Bruno Retailleau affirmait ce lundi que « la politique des bons sentiments est condamnée à l’échec » quand il s’agit de l’Algérie. Il est allé plus loin ce mercredi, accusant Emmanuel Macron d’avoir « fait preuve de faiblesse » et d’être « dans une forme de dépendance » vis-à-vis de l’Algérie, après que le président français a critiqué les « mabouls » voulant se fâcher avec ce pays.
« Avec l’Algérie, bien entendu, je pense qu’il a fait preuve de faiblesse », a rétorqué sur TF1 le patron des Républicains, candidat à la présidentielle de 2027.

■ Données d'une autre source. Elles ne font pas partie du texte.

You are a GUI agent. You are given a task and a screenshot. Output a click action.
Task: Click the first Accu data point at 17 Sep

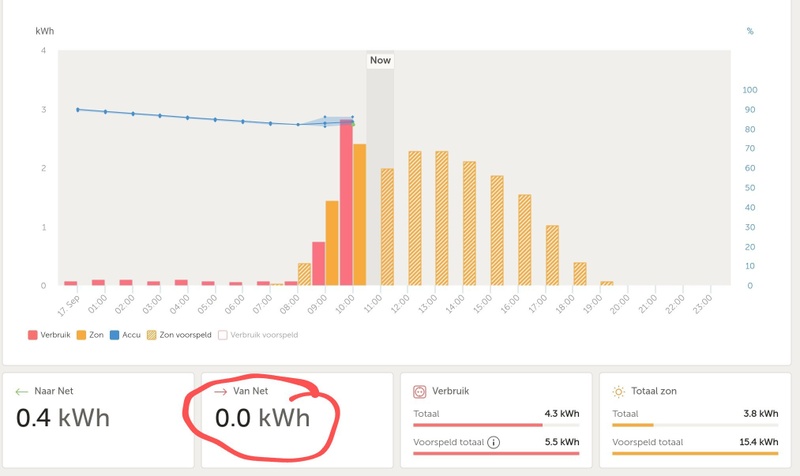(78, 110)
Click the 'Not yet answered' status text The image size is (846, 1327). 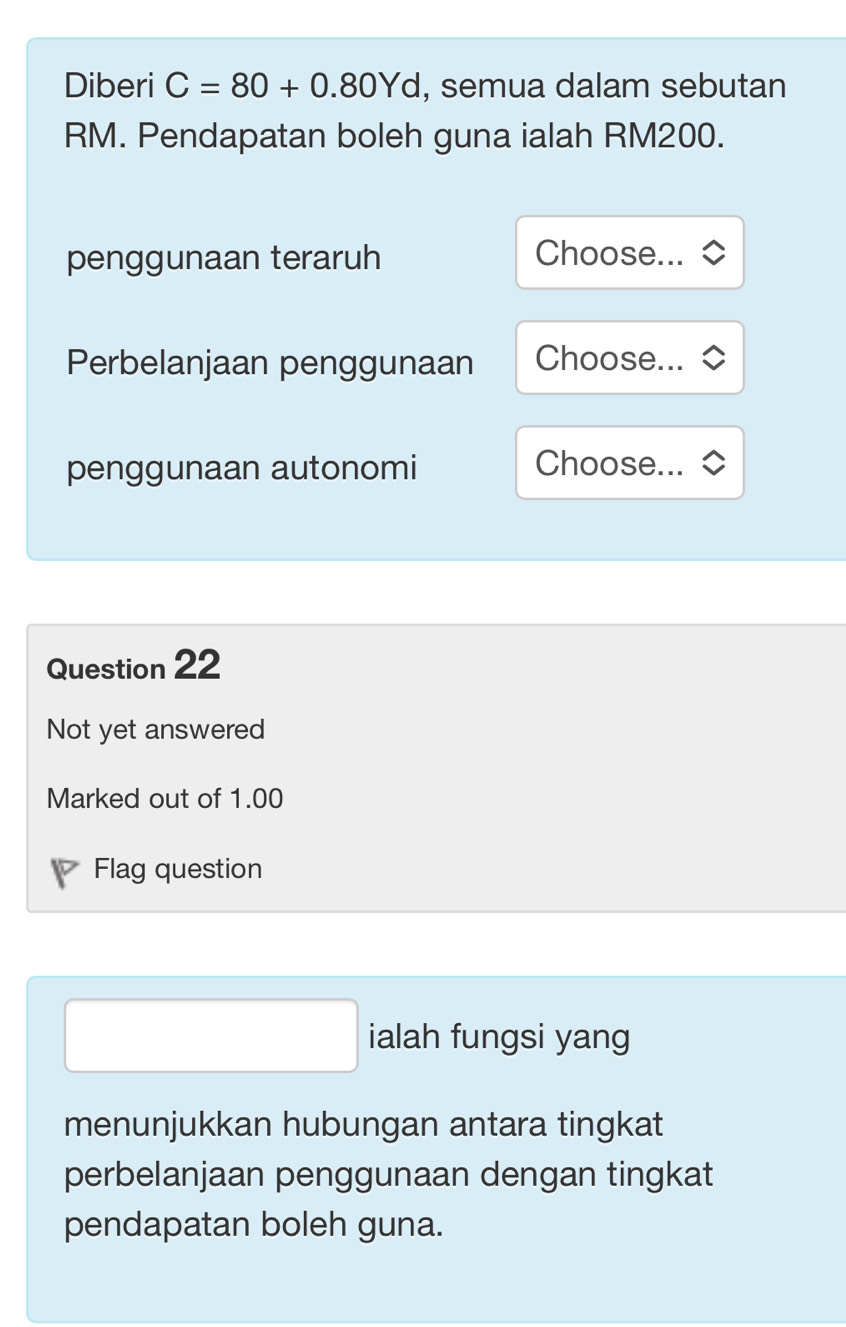[x=156, y=730]
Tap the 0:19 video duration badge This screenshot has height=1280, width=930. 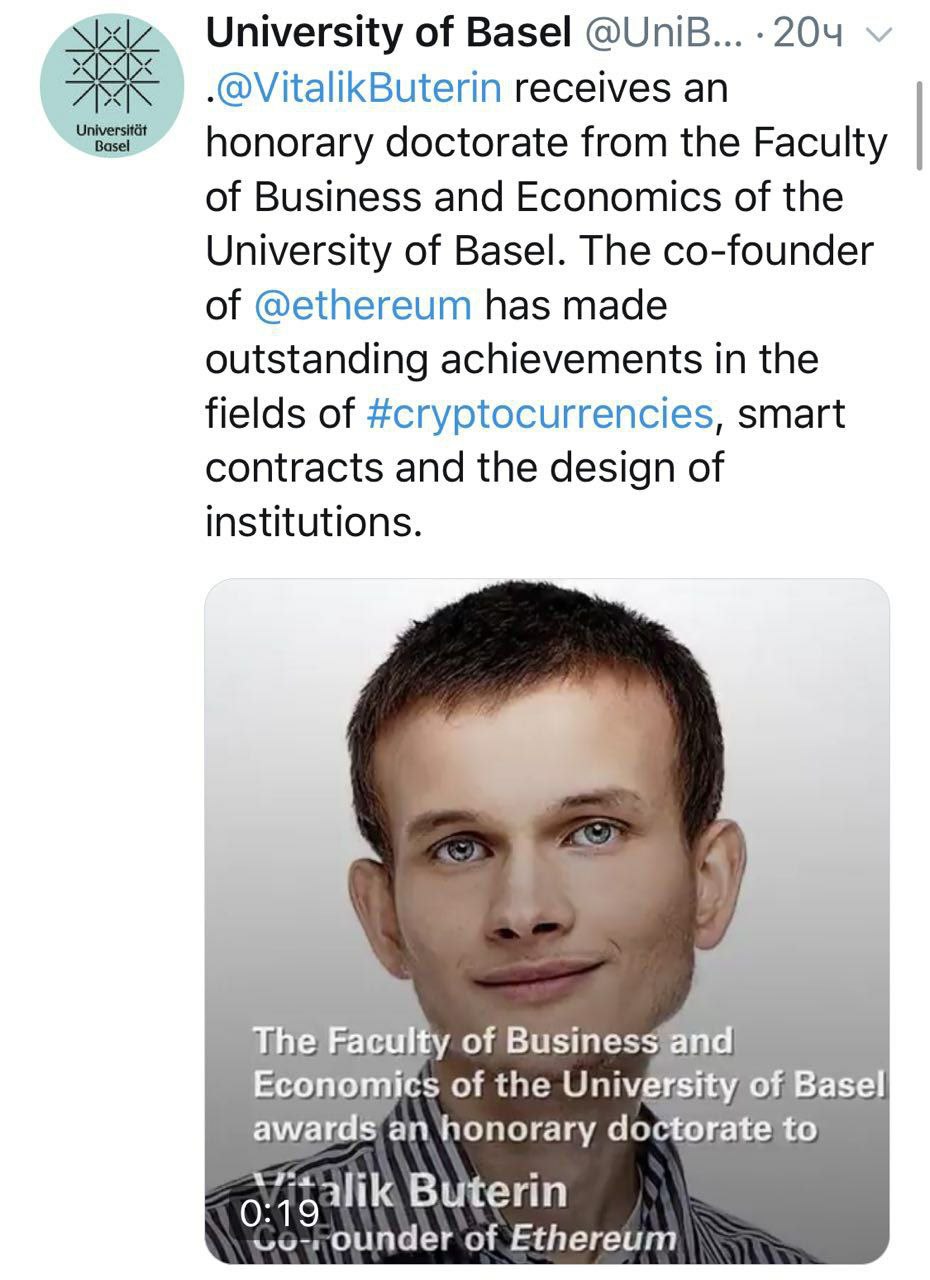(280, 1213)
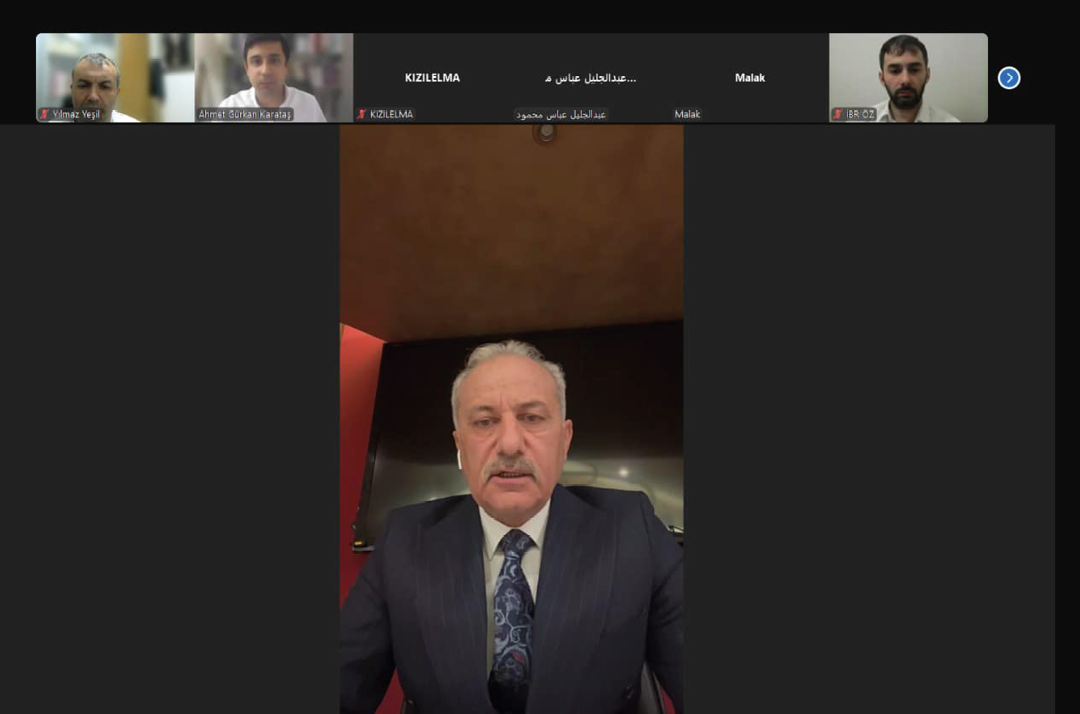Click the muted mic icon next to KIZILELMA label
The width and height of the screenshot is (1080, 714).
coord(362,115)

« Il est dans une forme de dépendance », a ajouté le président des Républicains (LR) en évoquant le chef de l’État. « Je ne sais pas ce qui le fait dépendre autant de ce régime algérien. »
« Sortir » d’une « mauvaise conscience mémorielle »
Emmanuel Macron a lancé lundi une pique aux partisans d’une ligne dure avec le pouvoir algérien, en ciblant « tous les mabouls » qui veulent « se fâcher avec l’Algérie ».
Il avait assuré ne viser « personne », mais les propos semblaient notamment adressés à Bruno Retailleau, tenant d’une ligne très ferme avec le pouvoir algérien. Celui-ci avait réagi dès lundi, listant toute une série de « problèmes » qui justifient sa position vis-à-vis du pouvoir algérien.